La apertura formal quedó subrayada por un gesto litúrgico: una Misa celebrada el 20 de enero en la Basílica de Nuestra Señora de Guadalupe en Roma, que dio inicio oficial a los trabajos. En la homilía, el P. John Connor, L.C., director general en funciones, quiso marcar el tono del capítulo con una idea clara: no se trata solo de un mecanismo de gestión. “No venimos sólo a hablar, venimos a ofrecernos a Dios”, afirmó, insistiendo en que los capitulares no llegan con un guion cerrado, sino “con el corazón disponible para escuchar y hacer lo que Dios quiere para la Legión y para cada uno de nosotros”.
Una asamblea clave: gobierno, identidad y misión
En lo institucional, el Capítulo General es el máximo órgano de gobierno de una congregación religiosa. En el caso de los Legionarios, el encuentro está llamado a evaluar la gestión, afrontar los retos de la misión evangelizadora y elegir al director general, sus consejeros y el administrador general. La congregación presenta el proceso como una etapa de discernimiento y renovación para consolidar su identidad y orientar su misión en el contexto actual.
Ese “contexto” no es una palabra neutra: en el orden del día aparecen cuestiones de fondo como la formación en la identidad legionaria, la vida sacerdotal y religiosa, la promoción vocacional y la misión apostólica. Son temas que, en cualquier instituto religioso, determinan el estilo de gobierno, el tipo de formación y la proyección real de su apostolado.

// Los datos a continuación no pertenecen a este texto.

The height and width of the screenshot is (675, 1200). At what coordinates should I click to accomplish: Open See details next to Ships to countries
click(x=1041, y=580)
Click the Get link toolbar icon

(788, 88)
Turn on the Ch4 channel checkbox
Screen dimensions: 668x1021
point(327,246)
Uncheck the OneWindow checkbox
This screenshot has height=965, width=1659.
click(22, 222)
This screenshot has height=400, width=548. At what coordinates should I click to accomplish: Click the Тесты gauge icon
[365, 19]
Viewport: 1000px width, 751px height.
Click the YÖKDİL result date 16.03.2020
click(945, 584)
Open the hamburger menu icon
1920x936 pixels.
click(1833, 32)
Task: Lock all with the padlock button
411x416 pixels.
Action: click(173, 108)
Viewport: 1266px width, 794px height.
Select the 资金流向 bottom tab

60 sacerdotes de 14 países y una preparación espiritual previa
La asamblea está integrada por 60 sacerdotes con voz y voto, procedentes de 14 países. La mayoría llega de México, España y Estados Unidos, con presencia también de Alemania, Colombia, Italia, Venezuela, Chile, Francia, Brasil, Canadá, El Salvador y Nicaragua.
Antes de la apertura oficial, los sacerdotes realizaron ocho días de ejercicios espirituales ignacianos como preparación interior para el capítulo, una medida que busca subrayar la dimensión de discernimiento eclesial del encuentro, más allá de la pura administración.
El informe del sexenio y las prioridades internas
Durante las sesiones se presentará el balance del gobierno saliente. La congregación señala que el sexenio se ha guiado por el documento «Apóstoles según el Corazón de Cristo», con el objetivo de reforzar la identidad del legionario en comunión con el Regnum Christi. Entre las prioridades destacadas figuran el acompañamiento de las vocaciones y el fortalecimiento del programa de Ambientes Seguros.
En paralelo al Capítulo de los sacerdotes, se desarrollan también las Asambleas Generales de las Consagradas y de los Laicos Consagrados del Regnum Christi, con calendario propio en estas semanas en Roma, lo que refuerza la dimensión de coordinación interna del conjunto.